At the same time, I was getting a bit sentimental about coming to the end of a decade and wrapped up in that was this desire to do things that my 20-year-old self would have been chuffed about. Hence a 30 before 30 list. We spend so much of our lives saying we’re going to do things that then fall by the wayside because we convince ourselves we don’t have the time or headspace. So, I compiled a list of the things I’d been banging on about doing for most of my 20s. For example, how many times did we discuss me having a fringe over the course of our mid-20s?! Debating if it would make me look French or ridiculous, bringing different love interests and friends into the discussion for their opinions. That went on the list. I got the fringe. It looked amazing 20% of the time and I looked a bit like a hedgehog for the remaining 80% - but now, I know.

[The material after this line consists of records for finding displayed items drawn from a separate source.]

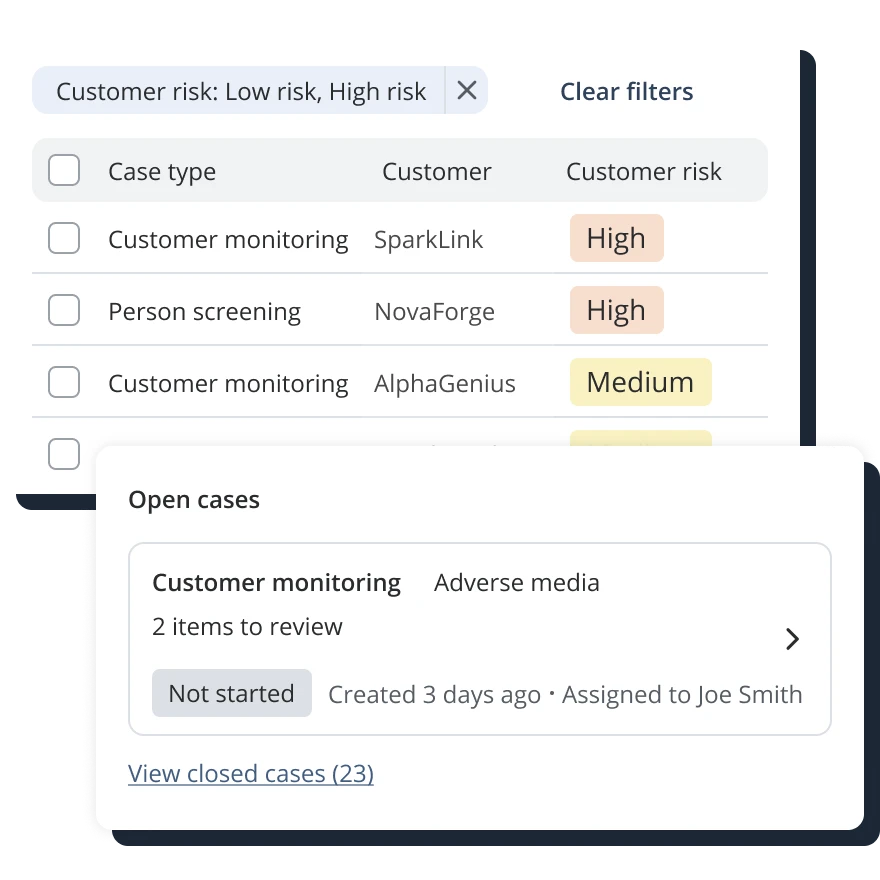Tick the select-all header checkbox
The height and width of the screenshot is (880, 880).
[64, 170]
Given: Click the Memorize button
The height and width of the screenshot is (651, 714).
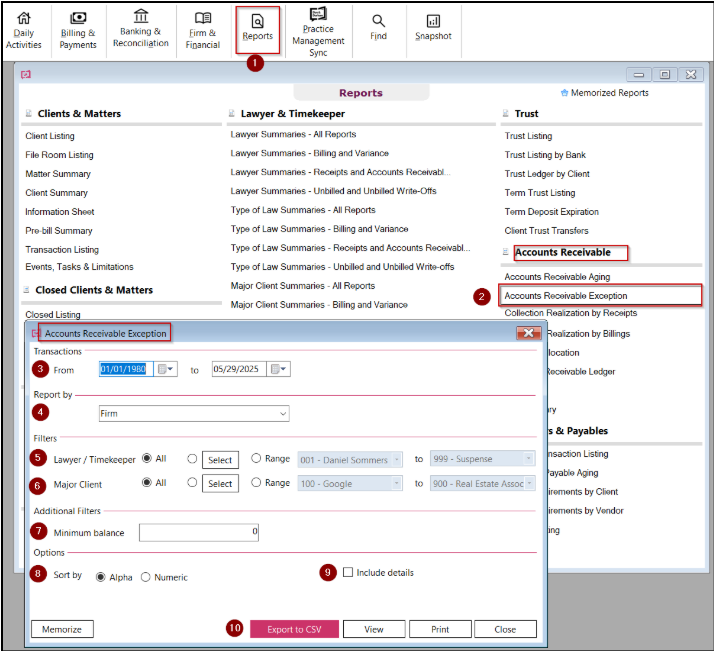Looking at the screenshot, I should (62, 629).
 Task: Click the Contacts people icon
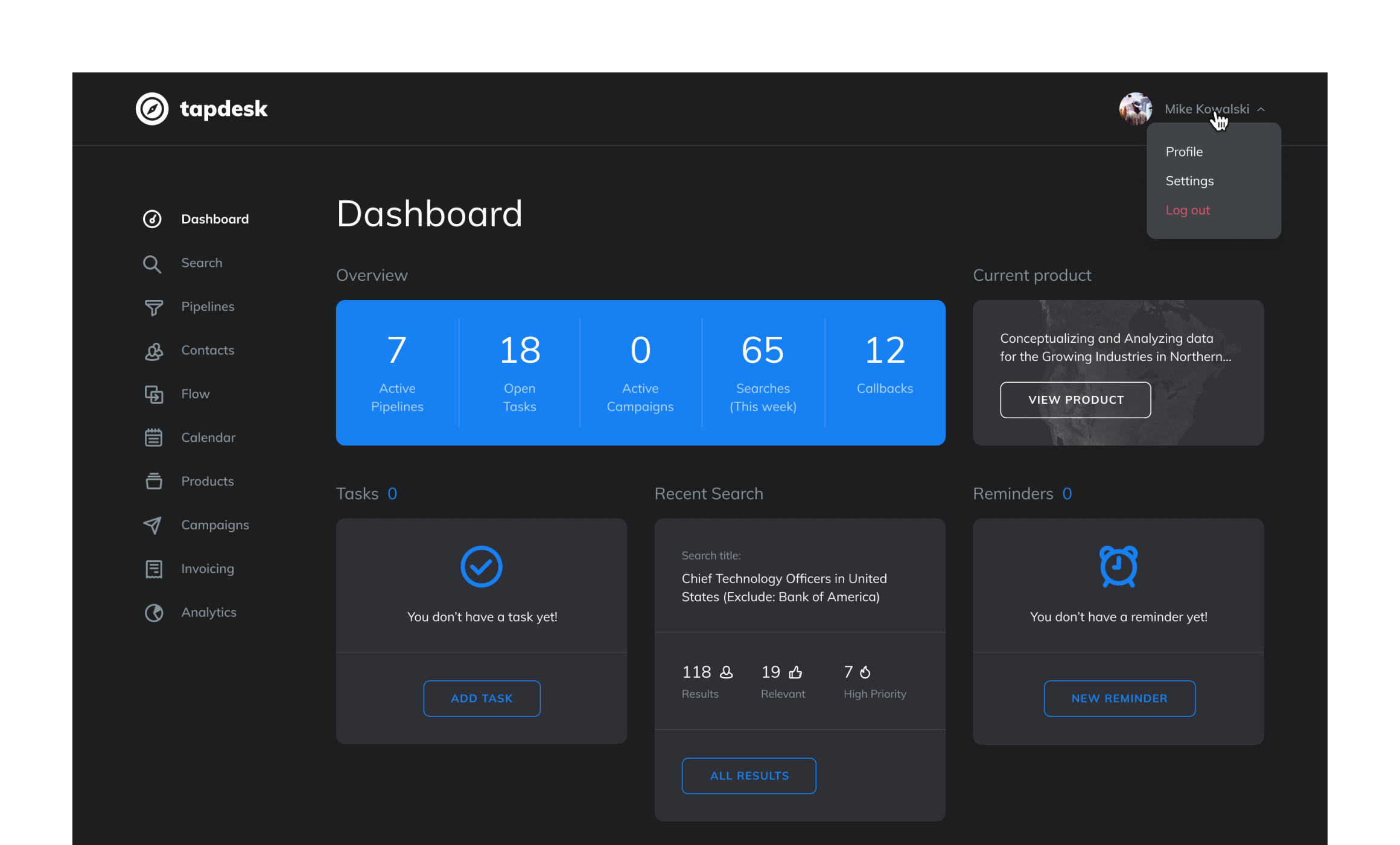point(154,351)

When I was 25, I experienced anxiety for the first time and it got compounded when I moved to a new country alone and I knew literally no one. I found this small yoga studio tucked on a backstreet of Beirut and it became my sanctuary for nights when I couldn’t calm my heart rate and I faced another night of no plans. Gradually I found friends that felt like family and fell in love with the city, but daily yoga held me, my body, and my nervous system steady as I got to that place. Then it became a place that elevated my mood and sense of self as I grew into having one of the happiest chapters of my life.

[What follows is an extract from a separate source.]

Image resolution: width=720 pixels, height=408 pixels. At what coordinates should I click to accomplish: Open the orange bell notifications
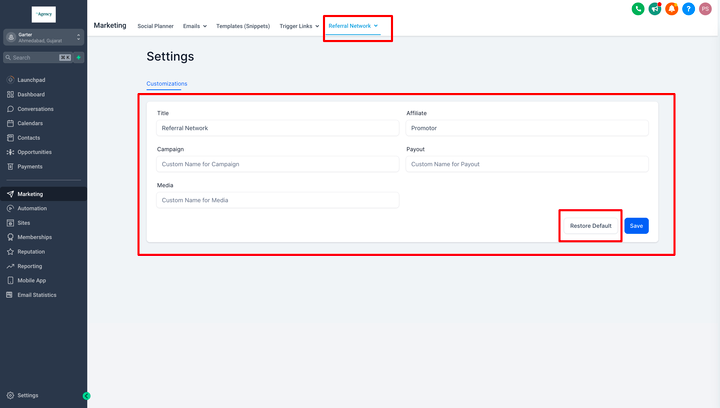coord(671,9)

My yoga teachers in Beirut channelled the discipline of the dance teachers I’d had as a child, coated in a softness and deep care for their students. I remember rushing to the studio after really difficult workdays. And on those days, doing something that I could feel myself progressing in fast - getting stronger, more flexible, holding funky balances - made me wish I had more of an outlet that allowed me to use my body. That’s when the dream of doing my YTT started, and it trickled through to my before 30 list. I know 25-year-old anxious me in a new city would be so proud to have known the 29-year-old me, becoming a yoga teacher in the Peruvian jungle, having rid herself of wobbles. So, I never really did it to teach, but more as a gift to myself.

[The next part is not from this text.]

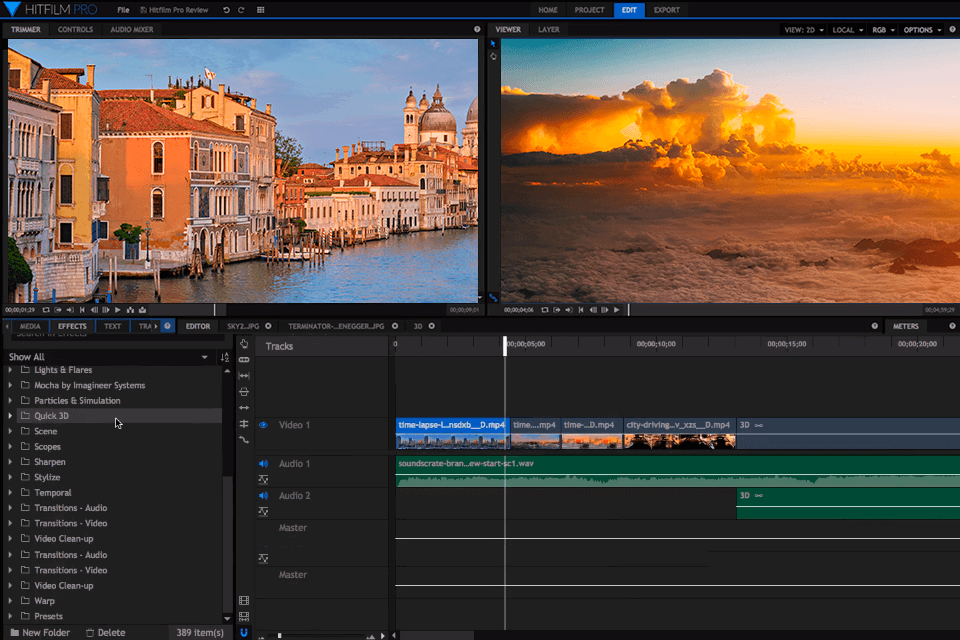Viewport: 960px width, 640px height.
Task: Click the New Folder button
Action: 39,632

I also feel nervous at the thought of seeing yoga as a more formalised thing in my life. I think there is this preoccupation today to capitalise on our hobbies and creative endeavours, typically the things we use as tools to regulate and rest ourselves. So, applying a productive lens to those things doesn’t sit comfortably with me. I don’t want yoga to begin to feel like something I have to do.
I try to be really cognoscente of the space I take up as well. Having a career in international development keeps you mindful of that. And yoga is an arena full of people hustling incredibly hard to build a sustainable life for themselves. It’s gruelling on your body to teach often enough to pay your rent in a big city like London and, seeing as I have no intention of stepping away from my current career path, I don’t know how comfortable I feel taking up space when other people have devoted themselves to being yoga teachers full time.
There’s also an appropriation aspect to it. I was really mindful of doing a training that wasn’t clouded by the western lens that dominates a lot of yoga now, but I haven’t settled on my own place in the yoga teacher world as of yet.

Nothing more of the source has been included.